• **Exercise aim**: Find the line with "Enable 記録履歴を参照する toggle" in the entries below, then reproduce it and every line after it down to and including the line with "You are a GUI", exactly.

• **Records from a data source**:
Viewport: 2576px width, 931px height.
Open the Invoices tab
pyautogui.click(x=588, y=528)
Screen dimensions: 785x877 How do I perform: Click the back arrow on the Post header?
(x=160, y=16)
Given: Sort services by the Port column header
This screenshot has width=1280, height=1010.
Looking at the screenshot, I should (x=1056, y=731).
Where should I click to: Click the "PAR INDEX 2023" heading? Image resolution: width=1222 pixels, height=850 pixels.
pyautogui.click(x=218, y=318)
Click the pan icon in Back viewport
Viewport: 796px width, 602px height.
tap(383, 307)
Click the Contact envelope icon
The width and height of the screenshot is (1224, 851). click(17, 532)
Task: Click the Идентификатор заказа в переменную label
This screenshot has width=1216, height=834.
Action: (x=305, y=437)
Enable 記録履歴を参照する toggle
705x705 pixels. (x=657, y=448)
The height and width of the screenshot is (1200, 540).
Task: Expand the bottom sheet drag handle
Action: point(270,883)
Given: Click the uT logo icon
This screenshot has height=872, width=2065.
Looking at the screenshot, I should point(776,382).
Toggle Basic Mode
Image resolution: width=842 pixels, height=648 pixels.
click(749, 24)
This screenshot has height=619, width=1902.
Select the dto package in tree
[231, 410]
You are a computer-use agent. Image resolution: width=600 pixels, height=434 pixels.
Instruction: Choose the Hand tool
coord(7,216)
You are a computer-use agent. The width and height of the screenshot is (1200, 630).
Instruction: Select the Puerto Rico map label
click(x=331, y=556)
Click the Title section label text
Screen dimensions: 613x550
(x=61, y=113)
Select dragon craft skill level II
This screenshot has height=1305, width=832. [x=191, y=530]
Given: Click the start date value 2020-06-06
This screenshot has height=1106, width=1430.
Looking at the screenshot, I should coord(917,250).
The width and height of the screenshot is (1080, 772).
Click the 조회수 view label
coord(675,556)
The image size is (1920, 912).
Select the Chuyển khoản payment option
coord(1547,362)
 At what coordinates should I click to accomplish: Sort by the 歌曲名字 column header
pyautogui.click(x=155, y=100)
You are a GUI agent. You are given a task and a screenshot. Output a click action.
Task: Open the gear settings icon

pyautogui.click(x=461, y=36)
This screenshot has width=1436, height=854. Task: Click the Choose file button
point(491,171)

• **Output of the exercise**:
Enable 記録履歴を参照する toggle
705x705 pixels. (x=657, y=448)
The height and width of the screenshot is (1200, 540).
Task: Expand the bottom sheet drag handle
Action: point(270,883)
Given: Click the uT logo icon
This screenshot has height=872, width=2065.
Looking at the screenshot, I should point(776,382).
Toggle Basic Mode
Image resolution: width=842 pixels, height=648 pixels.
click(749, 24)
This screenshot has height=619, width=1902.
Select the dto package in tree
[231, 410]
You are a computer-use agent. Image resolution: width=600 pixels, height=434 pixels.
Instruction: Choose the Hand tool
coord(7,216)
You are a computer-use agent. The width and height of the screenshot is (1200, 630).
Instruction: Select the Puerto Rico map label
click(x=331, y=556)
Click the Title section label text
Screen dimensions: 613x550
(x=61, y=113)
Select dragon craft skill level II
This screenshot has height=1305, width=832. [x=191, y=530]
Given: Click the start date value 2020-06-06
This screenshot has height=1106, width=1430.
Looking at the screenshot, I should coord(917,250).
The width and height of the screenshot is (1080, 772).
Click the 조회수 view label
coord(675,556)
The image size is (1920, 912).
Select the Chuyển khoản payment option
coord(1547,362)
 At what coordinates should I click to accomplish: Sort by the 歌曲名字 column header
pyautogui.click(x=155, y=100)
You are a GUI agent. You are given a task and a screenshot. Output a click action.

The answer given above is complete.